## Begin TEXT EXTRACT

3. Approximate Bayesian Computation

Suppose it is possible to draw samples x from a probability distribution $p(·|\theta )$, but it is not possible to directly evaluate $p\left(x\right|\theta )$ for a particular x. Furthermore, suppose we wish to perform inference on $\theta$. In such cases, so-called likelihood-free approaches are necessary; a popular approach is approximate Bayesian computation (ABC).

The theoretical foundation of ABC rests on the fact that, if we draw samples $\theta$ independently of the prior $\pi \left(\theta \right)$ and use each $\theta$ to generate a corresponding model realisation $x_{\theta }$ from $p(·|\theta )$, then the set $\left\{\theta \right|x_{\theta }=x\}$ is distributed as $\pi \left(\theta \right|x)$. Such an approach would never work in practice, as the proportion of samples $x_{\theta }$ equal to x for models with continuous support is generally zero. For this reason, a distance d between x and $x_{\theta }$ is used as a decision rule to accept or reject $\theta$. In other words, we sample the set $\left\{\theta \right|d(x,x_{\theta })\le ϵ\}$ for some fixed threshold $ϵ>0$. We should say dissimilarity [31], rather than distance, since, for ABC, a weaker notion than distance is needed, without the triangle inequality and where $x=y\Rightarrow d(x,y)=0$ is true, but the converse $d(x,y)=0\Rightarrow x=y$ is not true in general.

The FR (Equation (1)) is a distance metric for functions. Another distance, which we use, is the estimator for maximum mean discrepancy ($d_{\mathrm{MMD}}$), a non-parametric two-sample statistic for testing whether samples come from the same distribution [32]. This has previously been used as a distance within an ABC sampler [27,33]. In this paper, inputs to distances are EFRV. For the purposes of defining $d_{\mathrm{MMD}}$ we denote these inputs as f and g; however, when used within the d-sampler, one is the observed data f and the other is the model realisation $f_{\theta }$. The definition of $d_{\mathrm{MMD}}(f,g)$ is as follows:

$$\begin{array}{cc}\hfill d_{\mathrm{MMD}}(f,g)& =\frac{1}{m^2}\sum _{i=1}^m\sum _{i^{\prime }=1}^m\left[k(f_i,f_{i^{\prime }})+k(g_i,g_{i^{\prime }})-2k(f_i,g_{i^{\prime }})\right],\hfill \end{array}$$

(2)

where k is some kernel function. The kernel function that we use in this paper is the Gaussian kernel, $k(f_i,g_{i^{\prime }})=exp\left[-0.5\sqrt{{(f_i-g_{i^{\prime }})}^T{S}^{-1}(f_i-g_{i^{\prime }})}\right]$, where S is a fixed tuning covariance matrix. This distance, $d_{\mathrm{MMD}}$, is equivalent to a kernel-smoothed L₂ metric between EFRVs [25]. Therefore, we use $d_{\mathrm{MMD}}$ as a distance on EFRVs rather than probability measures.

## End TEXT EXTRACT
## Begin RECORDS PROVIDED

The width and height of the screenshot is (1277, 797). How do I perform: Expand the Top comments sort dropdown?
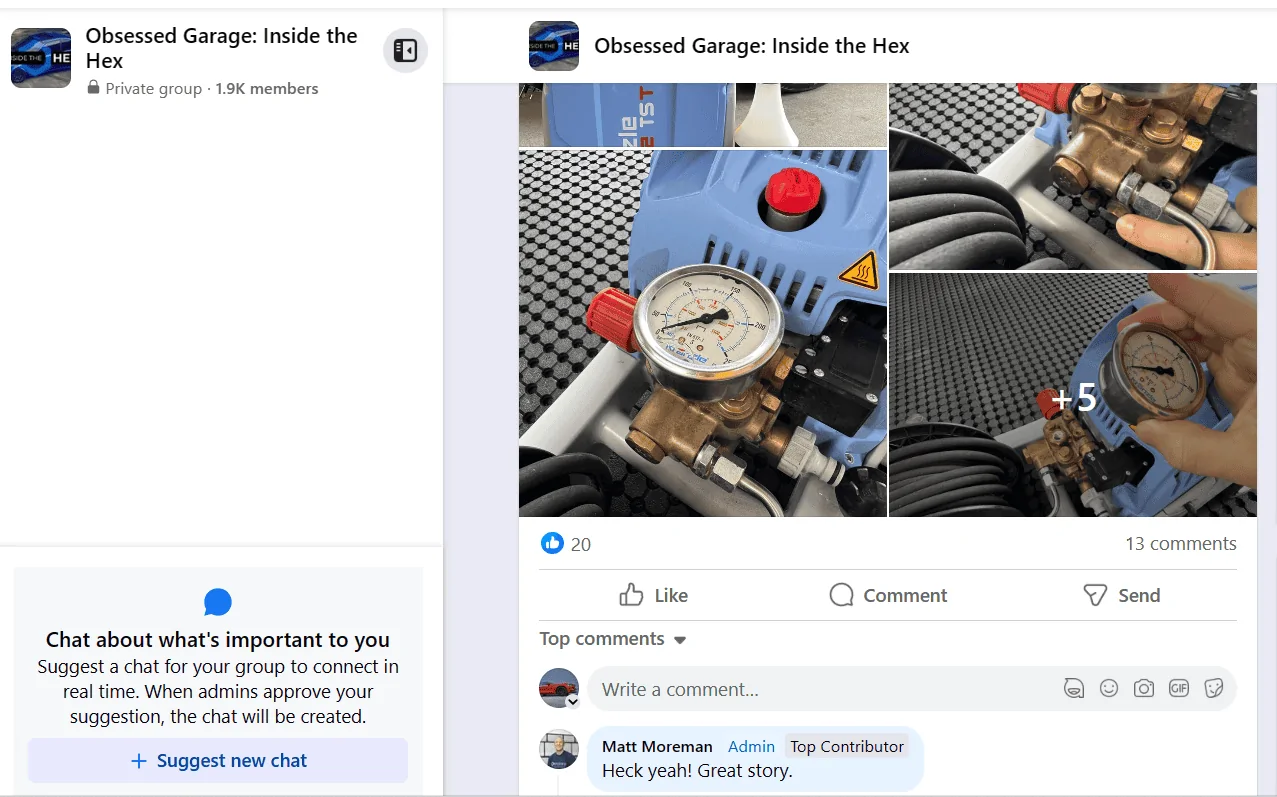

## End RECORDS PROVIDED
## Begin RECORDS PROVIDED

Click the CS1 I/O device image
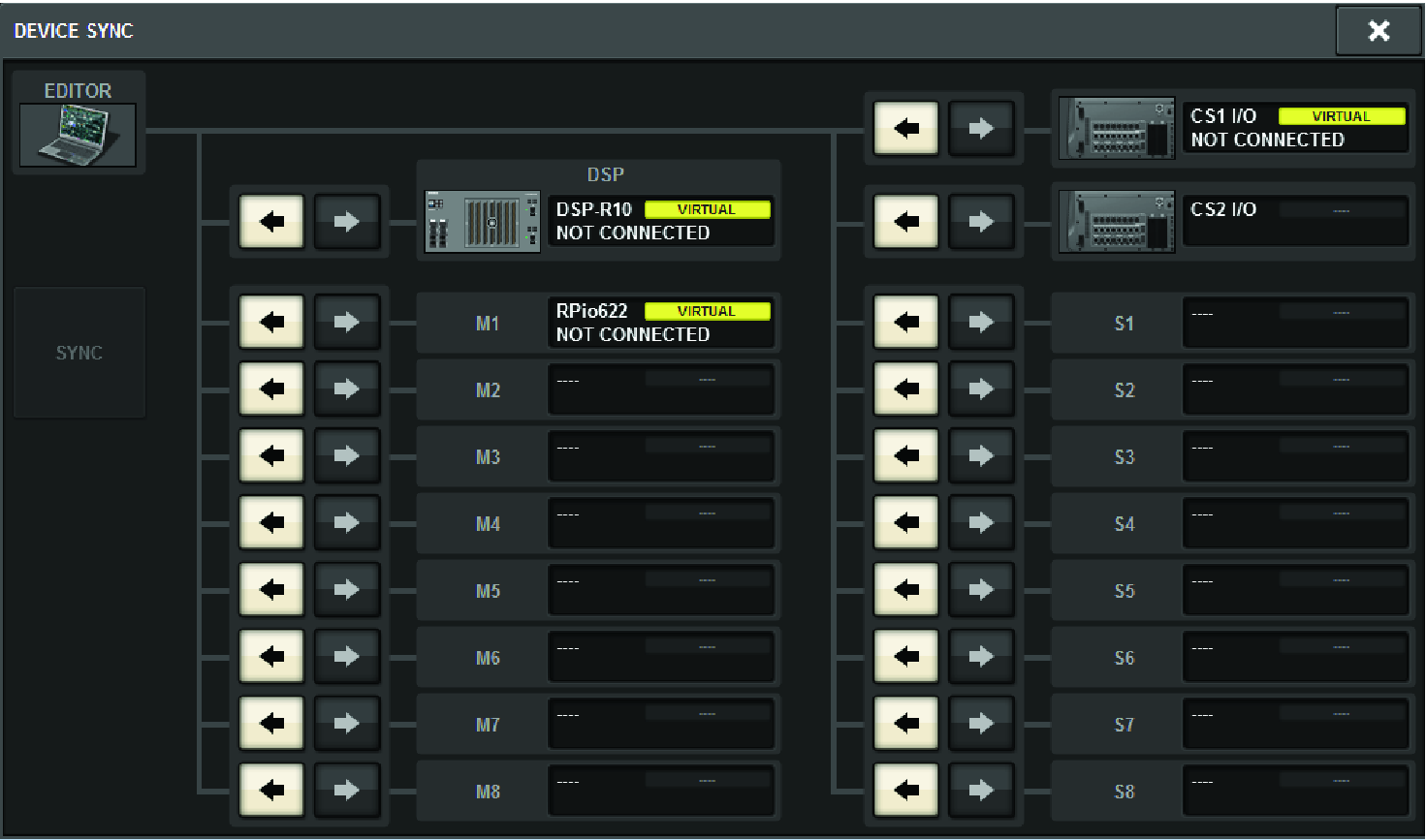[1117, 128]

## End RECORDS PROVIDED

In the excerpt on approximate Bayesian computation, which kernel function is used for the maximum mean discrepancy distance? You can set the lines aside, as they play no part here.

* **RESPONSE FOR THIS EXERCISE**
The Gaussian kernel.